The first example is my dad. He served in Vietnam in the 60s, before meeting my mother. His tour of duty included convoy escorts, MP duty, and sitting behind a machine gun on a helicopter. He saw hundreds of buddies die during his months in country, and came home with a ticking time bomb in his mind. Almost twenty years later, Post Traumatic Stress Disorder reared its ugly head. At the time, few people (including my father) understood what was going on. Over the next several years, he suffered the loss of a very successful job, my childhood home, most of his friends, and almost all of his self esteem. It was only by the grace of God that my dad didn’t end his life, an option he contemplated on multiple occasions.
Fast forward many years, to 2010, when my father attended a Bridges-to-Healing conference in Washington State. Not only did he hear about a biblical response to PTSD, but his survival and defiance of the odds was celebrated by the Cru Military staff sponsoring the event. That experience changed my father’s life. And, when the traveling Vietnam Memorial Wall came to our city, my father not only visited (with all of us in tow), but he was able to do so in peace.

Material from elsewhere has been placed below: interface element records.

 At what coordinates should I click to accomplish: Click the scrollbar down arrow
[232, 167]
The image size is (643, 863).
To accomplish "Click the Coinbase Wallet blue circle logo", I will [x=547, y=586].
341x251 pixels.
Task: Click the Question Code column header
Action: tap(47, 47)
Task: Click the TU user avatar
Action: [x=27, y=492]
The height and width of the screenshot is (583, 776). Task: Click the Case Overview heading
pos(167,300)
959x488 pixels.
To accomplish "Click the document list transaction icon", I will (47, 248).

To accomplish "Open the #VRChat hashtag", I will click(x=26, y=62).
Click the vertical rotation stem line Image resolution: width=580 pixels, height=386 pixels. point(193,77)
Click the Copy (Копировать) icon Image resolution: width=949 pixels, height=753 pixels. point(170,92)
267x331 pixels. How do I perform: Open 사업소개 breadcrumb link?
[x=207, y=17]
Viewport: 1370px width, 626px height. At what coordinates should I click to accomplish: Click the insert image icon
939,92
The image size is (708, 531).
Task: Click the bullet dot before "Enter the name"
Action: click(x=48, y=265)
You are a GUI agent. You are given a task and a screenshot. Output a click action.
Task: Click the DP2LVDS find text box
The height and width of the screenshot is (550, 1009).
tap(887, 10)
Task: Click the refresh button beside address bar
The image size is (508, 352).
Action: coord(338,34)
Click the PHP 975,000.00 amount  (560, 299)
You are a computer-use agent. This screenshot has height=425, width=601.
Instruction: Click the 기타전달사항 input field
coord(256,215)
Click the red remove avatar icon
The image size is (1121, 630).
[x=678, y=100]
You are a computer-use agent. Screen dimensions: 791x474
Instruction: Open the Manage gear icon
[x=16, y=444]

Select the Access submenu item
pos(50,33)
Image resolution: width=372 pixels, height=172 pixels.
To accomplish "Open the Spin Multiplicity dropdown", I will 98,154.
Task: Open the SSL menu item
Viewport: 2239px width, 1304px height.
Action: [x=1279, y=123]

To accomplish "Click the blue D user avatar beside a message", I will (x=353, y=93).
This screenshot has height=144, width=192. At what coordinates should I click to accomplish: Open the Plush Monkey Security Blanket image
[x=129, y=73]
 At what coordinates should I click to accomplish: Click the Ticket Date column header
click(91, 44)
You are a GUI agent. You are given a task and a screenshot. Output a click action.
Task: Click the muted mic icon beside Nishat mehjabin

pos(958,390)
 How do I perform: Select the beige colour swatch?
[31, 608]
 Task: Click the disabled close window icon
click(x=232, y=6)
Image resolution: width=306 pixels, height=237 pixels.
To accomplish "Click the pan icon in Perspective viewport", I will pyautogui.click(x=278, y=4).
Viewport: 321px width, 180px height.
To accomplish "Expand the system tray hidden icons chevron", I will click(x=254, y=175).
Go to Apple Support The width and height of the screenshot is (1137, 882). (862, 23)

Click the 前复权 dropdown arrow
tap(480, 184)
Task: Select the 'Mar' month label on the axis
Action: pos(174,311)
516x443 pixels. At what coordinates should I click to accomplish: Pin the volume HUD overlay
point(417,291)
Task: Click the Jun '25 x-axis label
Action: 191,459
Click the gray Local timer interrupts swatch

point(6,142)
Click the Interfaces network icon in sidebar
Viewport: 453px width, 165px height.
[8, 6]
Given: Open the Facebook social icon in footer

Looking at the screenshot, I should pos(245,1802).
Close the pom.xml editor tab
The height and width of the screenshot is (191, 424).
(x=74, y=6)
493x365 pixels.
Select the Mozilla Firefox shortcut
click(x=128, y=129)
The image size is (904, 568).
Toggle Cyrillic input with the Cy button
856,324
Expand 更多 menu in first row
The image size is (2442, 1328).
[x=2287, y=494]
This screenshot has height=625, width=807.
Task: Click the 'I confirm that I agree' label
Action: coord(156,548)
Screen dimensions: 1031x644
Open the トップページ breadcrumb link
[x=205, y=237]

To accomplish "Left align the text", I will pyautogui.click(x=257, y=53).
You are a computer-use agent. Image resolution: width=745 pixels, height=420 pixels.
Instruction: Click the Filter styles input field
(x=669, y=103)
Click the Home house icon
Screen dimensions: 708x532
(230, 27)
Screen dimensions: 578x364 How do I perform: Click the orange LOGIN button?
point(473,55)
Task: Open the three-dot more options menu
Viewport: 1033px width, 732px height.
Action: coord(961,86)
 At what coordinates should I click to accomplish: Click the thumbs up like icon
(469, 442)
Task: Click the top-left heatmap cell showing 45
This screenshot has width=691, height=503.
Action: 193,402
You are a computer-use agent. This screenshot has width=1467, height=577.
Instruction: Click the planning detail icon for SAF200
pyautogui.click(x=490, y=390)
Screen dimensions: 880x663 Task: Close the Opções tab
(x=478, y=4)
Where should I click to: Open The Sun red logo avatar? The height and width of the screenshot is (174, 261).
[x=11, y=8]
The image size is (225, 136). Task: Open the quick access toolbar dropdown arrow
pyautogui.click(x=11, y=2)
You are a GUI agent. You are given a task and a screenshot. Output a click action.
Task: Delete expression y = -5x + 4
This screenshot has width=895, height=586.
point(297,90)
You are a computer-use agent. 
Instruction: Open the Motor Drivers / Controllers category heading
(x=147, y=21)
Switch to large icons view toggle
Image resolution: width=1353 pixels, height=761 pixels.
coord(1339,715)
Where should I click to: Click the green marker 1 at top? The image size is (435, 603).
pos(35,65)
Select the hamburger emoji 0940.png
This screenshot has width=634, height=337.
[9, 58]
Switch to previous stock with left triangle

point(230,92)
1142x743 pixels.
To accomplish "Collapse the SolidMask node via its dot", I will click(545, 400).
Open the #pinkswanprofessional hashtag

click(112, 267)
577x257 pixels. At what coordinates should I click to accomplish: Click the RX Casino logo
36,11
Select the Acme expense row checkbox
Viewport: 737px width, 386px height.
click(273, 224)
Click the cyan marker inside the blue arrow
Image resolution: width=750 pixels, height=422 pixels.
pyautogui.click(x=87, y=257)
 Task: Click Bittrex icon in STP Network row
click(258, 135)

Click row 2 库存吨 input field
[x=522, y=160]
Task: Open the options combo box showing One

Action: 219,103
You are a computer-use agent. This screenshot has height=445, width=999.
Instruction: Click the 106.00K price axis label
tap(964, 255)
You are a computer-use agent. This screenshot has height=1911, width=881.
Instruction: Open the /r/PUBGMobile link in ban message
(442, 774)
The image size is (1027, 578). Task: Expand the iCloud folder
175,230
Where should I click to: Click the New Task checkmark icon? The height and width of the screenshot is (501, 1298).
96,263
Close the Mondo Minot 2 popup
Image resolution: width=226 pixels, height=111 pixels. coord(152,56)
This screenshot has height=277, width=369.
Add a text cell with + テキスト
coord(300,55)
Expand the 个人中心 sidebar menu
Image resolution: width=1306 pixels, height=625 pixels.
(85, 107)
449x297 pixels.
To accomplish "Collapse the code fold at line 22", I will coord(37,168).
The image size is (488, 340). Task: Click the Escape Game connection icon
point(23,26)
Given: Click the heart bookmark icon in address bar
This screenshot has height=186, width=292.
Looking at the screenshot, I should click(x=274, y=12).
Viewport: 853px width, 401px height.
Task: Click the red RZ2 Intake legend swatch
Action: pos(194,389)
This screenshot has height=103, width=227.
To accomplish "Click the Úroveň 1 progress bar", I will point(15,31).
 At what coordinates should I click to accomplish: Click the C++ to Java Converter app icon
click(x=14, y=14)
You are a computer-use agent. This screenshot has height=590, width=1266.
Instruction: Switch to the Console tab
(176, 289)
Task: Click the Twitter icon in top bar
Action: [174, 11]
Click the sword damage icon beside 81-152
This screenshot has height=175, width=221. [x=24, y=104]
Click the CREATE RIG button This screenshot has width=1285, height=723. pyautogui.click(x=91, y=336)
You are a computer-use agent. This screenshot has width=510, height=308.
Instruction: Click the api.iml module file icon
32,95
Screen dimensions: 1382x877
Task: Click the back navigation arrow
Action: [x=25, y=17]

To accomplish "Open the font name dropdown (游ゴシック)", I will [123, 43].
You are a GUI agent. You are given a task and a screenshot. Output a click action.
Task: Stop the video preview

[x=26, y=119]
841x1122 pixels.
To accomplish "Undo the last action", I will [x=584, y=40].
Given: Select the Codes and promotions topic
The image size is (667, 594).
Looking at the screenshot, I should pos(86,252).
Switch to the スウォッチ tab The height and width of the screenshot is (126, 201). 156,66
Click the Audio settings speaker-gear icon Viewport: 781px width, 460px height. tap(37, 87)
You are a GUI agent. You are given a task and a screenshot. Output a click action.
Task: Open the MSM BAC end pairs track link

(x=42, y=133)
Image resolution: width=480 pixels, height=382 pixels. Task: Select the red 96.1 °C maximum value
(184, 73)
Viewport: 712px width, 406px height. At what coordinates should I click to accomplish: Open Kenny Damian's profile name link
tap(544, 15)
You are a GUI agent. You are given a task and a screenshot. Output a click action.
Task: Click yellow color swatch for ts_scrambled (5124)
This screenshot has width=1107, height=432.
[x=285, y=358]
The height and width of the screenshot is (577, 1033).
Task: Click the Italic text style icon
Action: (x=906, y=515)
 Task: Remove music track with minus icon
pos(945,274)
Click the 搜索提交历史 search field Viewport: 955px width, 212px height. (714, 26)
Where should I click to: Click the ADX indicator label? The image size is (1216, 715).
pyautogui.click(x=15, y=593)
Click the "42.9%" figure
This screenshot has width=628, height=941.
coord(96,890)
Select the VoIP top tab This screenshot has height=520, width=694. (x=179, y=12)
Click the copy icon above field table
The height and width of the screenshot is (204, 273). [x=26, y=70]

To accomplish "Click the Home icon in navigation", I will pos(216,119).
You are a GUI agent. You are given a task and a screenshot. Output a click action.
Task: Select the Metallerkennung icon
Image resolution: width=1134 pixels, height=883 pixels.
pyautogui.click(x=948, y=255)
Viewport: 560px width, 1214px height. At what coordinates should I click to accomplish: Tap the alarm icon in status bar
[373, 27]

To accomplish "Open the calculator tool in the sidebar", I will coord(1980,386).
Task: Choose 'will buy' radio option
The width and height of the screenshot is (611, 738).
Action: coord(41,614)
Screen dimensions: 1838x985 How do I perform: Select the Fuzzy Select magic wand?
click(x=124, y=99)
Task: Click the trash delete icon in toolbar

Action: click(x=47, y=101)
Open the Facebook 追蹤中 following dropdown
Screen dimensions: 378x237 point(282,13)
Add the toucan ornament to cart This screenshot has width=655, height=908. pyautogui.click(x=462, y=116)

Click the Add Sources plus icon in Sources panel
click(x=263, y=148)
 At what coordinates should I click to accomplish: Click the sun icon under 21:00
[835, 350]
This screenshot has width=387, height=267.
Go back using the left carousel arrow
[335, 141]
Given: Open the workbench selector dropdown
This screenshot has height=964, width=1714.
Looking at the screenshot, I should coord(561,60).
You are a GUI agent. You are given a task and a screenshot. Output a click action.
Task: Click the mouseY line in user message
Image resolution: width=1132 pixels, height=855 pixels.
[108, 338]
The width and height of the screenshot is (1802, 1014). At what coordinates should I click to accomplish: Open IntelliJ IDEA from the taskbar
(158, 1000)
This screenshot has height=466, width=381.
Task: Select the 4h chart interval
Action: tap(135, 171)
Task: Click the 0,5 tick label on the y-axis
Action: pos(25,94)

My father’s healing is complete, and God is bringing beauty out of the ashes of his suffering by giving him the opportunity to invest in the lives of other combat veterans who are still suffering the affects of their service to our country. He is actually a member of the Men’s Ministry team at his church, where they are launching a Bridges-to-Healing movement in November, just before Veteran’s Day.
God is also bringing beauty out of the ashes of my mother’s heartache. Not only has she stayed married to a combat veteran suffering with PTSD, but she has suffered the loss of a child; my sister died from complications related to Diabetes ten years ago. This spring, a woman who lost her daughter to pneumonia sought my mother out, for comfort and help in dealing with such a devastating loss. They’ve been meeting regularly to process the agony only a grieving parent can feel. God is bringing beauty out of ashes. Another mother may be joining them in coming weeks; her daughter was tragically killed in a car accident. She was only 15.
My eighteen year old daughter is struggling to trust God will bring beauty out of the ashes of her dashed hopes and dreams. Since childhood, my daughter has dreamed of entering the Main Reading Room of the Library of Congress. Thanks to some very generous gifts, we were able to book two flights to Washington D.C. We got home the day before the House caved in on the budget and debt ceiling. My daughter spent a week in the nation’s capitol while everything was shut down (we bought non-refundable tickets, and didn’t get insurance) and missed seeing the Library of Congress by one day. It was heartbreaking; she spent part of one whole day fighting tears. I was sick to my stomach.
Sometimes we don’t know what God will do with the ashes of our hopes and dreams. We can’t see how He will bring beauty out of something so ugly and broken. Yet, in His own way, He always does. Romans 8:28 says that all things work together for good for those who love God and are called according to His purpose. But we often forget to include Romans 8:29. That verse says that those God foreknew, He also predestined to be conformed to the image of His Son (italics added). Ultimately, no matter what else happens, followers of Jesus can count on God bringing beauty out of ashes, and whatever happens being used to make us more like Jesus. That, all by itself, is beautiful.
Your ability to see this in spite of the pain and suffering at so many levels is truly beautiful–for your parents, your daughter, and those you minister to. So often we think life should work–and that it should look like we plan. And when it doesn’t, the pain or disappointment is huge. But you’ve seen God bring beauty out of the pain, out of the challenges, out of the disappointments–and that ministers to many hearts. Particularly mine. Thanks, March.